Desde una perspectiva histórica y literaria, Eduardo Galeano retrató así el ajuste de cuentas que estaba implícito en los principales hechos de la matanza: “Estalla el pueblo el mismo día que estalla el volcán Izalco. Mientras corre la lava hirviente por las laderas y las nubes de ceniza cubren el cielo, los campesinos rojos asaltan cuarteles a machete limpio en Izalco, Nahuizalco, Tacuba, Juayúa y otros pueblos. Por tres días ocupan el poder los primeros soviets de América. Por tres días. Y tres meses dura la matanza. Farabundo Martí y otros dirigentes comunistas caen ante pelotones de fusilamiento. Los soldados matan a golpes al jefe indio José Feliciano Ama, cabeza de la rebelión en Izalco; después ahorcan el cadáver de Ama en la plaza principal y obligan a los niños de las escuelas a presenciar el espectáculo”.[3]
En las entrañas de ese crimen de Estado, celebrado por la oligarquía racista salvadoreña, y de países vecinos como Guatemala, y tutelado por el imperialismo, como lo demuestran las investigaciones de Rafael Lara Martínez y Pablo González Casanova, es posible hallar el germen de problemáticas que solo al cabo del tiempo alcanzarían sus contornos definitivos en El Salvador y el resto del área.
En efecto, la década de 1930 es clave para comprender la cultura del poder en Centroamérica: a partir de la matanza de Izalco, y con el ejemplo irrefutable del potencial liberador de la lucha popular, como lo demostró Augusto César Sandino contra la ocupación estadounidense de Nicaragua, las oligarquías y élites gobernantes reaccionaron de muy diversas maneras para garantizar la defensa del status quo. Para ello, no dudaron en recurrir a un repertorio represivo que se nutrió, por décadas, de la persecución y fusilamiento de dirigentes sindicales, políticos y estudiantes; las tiranías y la democracia de baja intensidad; la proscripcion de partidos de izquierda y el recurso de los golpes de Estado; el clientelismo y la corrupción pública y privada; así como la fragmentación social y la segregación cultural: todas estas acciones articuladas como ejes fundamentales de la dominacion.
Episodios de este tipo se sucederán desde entonces en nuestros países. Incluso, en el período de paz, democracia y estabilidad que prometían inaugurar los acuerdos de paz. El golpe de Estado ocurrido en Honduras en junio de 2009, la creciente militarización de la región, siguiendo las nuevas líneas estratégicas de Washington, y el renacimiento de un anticomunismo que se lanza a la cacería o invención de nuevos demonios, comprueban que esa cultura del poder permanece latente y al acecho en Centroamérica.

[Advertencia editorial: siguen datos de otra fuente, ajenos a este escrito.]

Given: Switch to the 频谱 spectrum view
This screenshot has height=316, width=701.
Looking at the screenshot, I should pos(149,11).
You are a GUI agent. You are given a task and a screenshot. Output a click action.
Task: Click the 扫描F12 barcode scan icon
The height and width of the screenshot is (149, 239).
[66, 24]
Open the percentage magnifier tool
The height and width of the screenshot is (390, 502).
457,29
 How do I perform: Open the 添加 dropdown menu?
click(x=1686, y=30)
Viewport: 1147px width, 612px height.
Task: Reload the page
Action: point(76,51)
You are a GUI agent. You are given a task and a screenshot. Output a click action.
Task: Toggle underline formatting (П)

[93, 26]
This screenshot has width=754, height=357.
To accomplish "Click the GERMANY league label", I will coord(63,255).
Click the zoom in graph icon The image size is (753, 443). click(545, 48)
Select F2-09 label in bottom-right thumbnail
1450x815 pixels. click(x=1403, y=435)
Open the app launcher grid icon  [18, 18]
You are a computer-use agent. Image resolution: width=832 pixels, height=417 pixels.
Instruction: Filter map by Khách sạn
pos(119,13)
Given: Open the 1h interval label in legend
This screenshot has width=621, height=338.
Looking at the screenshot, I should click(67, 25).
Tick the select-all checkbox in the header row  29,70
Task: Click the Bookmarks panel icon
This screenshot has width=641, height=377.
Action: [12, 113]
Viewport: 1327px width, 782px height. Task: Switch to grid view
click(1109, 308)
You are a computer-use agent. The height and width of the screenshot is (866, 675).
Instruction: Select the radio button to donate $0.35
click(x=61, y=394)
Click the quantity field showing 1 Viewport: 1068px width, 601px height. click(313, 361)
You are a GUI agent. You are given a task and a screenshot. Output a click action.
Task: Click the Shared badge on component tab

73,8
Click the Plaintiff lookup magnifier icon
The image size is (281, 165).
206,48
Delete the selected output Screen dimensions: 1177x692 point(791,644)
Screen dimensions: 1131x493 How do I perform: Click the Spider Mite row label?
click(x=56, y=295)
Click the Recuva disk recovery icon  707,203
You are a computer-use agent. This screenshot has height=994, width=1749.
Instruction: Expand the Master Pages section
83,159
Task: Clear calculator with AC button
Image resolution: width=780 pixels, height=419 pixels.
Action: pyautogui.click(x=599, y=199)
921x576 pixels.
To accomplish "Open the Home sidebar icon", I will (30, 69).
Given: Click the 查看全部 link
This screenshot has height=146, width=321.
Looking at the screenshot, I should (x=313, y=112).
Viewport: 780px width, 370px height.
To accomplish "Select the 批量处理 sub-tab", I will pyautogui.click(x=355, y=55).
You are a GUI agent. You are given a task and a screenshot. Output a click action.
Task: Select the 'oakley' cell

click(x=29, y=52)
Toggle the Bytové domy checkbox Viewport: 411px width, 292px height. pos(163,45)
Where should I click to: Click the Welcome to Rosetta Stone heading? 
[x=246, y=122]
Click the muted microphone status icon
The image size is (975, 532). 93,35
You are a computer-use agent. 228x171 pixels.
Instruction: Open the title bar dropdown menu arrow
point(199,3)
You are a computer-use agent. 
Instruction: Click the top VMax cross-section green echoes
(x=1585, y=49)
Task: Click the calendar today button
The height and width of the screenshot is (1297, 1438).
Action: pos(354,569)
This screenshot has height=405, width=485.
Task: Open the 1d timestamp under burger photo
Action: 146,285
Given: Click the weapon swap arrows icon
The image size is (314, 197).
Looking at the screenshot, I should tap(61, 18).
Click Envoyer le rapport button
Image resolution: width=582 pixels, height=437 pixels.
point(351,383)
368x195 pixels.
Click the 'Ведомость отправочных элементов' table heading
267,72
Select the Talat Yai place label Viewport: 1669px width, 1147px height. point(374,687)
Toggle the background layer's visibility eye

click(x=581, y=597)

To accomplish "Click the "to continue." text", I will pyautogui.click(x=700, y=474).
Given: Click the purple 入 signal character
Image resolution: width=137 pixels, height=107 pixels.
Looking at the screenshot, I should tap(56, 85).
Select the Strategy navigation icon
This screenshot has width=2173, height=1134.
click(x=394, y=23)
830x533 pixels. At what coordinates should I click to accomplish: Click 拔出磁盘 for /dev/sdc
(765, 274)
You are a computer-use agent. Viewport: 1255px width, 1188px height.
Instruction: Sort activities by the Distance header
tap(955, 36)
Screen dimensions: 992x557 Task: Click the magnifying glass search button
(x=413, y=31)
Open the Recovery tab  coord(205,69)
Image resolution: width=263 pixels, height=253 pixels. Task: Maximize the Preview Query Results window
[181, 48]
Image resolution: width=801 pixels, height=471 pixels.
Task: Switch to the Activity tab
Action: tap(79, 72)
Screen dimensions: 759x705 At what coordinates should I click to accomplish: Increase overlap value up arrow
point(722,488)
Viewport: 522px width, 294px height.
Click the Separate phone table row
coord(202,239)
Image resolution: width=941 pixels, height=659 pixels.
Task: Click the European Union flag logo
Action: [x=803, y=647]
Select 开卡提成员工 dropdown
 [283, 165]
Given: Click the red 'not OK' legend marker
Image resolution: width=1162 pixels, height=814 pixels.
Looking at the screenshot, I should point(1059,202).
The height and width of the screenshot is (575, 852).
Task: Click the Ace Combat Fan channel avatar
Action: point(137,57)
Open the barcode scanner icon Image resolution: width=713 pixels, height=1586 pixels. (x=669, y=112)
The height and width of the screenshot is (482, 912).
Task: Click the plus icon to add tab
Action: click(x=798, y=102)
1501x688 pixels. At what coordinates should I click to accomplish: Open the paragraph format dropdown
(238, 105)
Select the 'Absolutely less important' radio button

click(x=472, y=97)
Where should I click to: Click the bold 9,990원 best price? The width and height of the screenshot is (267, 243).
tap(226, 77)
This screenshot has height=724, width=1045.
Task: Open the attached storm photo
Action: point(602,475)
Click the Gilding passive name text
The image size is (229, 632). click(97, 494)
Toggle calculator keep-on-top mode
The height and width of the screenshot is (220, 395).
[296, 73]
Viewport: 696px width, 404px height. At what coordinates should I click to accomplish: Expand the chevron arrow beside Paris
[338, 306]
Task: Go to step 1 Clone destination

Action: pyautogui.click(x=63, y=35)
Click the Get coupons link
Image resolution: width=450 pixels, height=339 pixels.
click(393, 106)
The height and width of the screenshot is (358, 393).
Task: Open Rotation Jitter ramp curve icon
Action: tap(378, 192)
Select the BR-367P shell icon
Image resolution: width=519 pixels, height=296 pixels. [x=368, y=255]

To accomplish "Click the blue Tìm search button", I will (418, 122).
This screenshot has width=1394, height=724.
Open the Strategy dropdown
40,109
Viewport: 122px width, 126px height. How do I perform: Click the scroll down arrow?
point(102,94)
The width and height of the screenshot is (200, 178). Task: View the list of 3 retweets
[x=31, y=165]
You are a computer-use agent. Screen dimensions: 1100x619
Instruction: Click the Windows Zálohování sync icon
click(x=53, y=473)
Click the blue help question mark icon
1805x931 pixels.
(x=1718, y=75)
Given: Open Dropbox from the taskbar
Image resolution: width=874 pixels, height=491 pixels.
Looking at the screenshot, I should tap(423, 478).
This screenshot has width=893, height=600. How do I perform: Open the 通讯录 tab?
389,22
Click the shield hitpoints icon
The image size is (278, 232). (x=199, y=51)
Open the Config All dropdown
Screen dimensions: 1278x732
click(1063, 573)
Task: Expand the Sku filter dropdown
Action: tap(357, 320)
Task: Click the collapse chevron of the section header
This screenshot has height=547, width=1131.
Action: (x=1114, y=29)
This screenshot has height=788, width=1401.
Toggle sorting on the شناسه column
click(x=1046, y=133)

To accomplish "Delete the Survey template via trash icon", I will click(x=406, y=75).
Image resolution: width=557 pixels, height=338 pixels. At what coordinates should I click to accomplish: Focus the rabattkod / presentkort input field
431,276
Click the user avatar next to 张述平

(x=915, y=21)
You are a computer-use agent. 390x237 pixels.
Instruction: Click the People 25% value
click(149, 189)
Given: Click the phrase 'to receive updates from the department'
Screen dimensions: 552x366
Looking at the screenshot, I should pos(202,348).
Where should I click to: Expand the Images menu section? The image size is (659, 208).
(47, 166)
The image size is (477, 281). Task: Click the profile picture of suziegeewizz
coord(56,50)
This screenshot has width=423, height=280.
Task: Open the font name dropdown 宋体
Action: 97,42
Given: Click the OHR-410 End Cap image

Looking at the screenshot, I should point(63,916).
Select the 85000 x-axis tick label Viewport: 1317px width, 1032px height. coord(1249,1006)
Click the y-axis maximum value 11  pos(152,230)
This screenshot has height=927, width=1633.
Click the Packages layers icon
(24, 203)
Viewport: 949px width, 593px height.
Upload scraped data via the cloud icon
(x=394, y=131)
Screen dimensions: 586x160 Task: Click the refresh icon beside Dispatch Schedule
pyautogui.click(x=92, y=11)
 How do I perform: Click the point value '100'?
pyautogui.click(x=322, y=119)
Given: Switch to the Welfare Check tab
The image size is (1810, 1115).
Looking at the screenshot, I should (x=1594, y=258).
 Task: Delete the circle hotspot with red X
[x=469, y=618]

La paz que en este siglo XXI todavían reclaman con urgencia los pueblos centroamericanos va más allá de la ausencia de conflictos armados formales: exige la construcción de una nueva cultura del diálogo, el bien común, la solidaridad y la inclusion, la civilidad y la realización plena de los seres humanos, que supere de una vez por todas la cultura de la violencia, el autoritarismo, el racismo –confeso o encubierto- y el clientelismo político característicos del ejercicio del poder en nuestra region.
NOTAS
[1] Comisión de la Verdad. De la locura a la esperanza: la guerra de 12 años en El Salvador. Informe de la Comisión de la Verdad. San José, CR: Editorial del Departamento Ecuménico de Investigaciones. 1993. P. 29
2 Roque Dalton. Antología mínima (selección de Luis Melgar Brizuela). San José, CR: EDUCA. 1998. Pp. 162-163.
[3] Eduardo Galeano. Memoria del fuego. El siglo del viento. México, DF: Siglo XXI Editores, 2000. P. 110.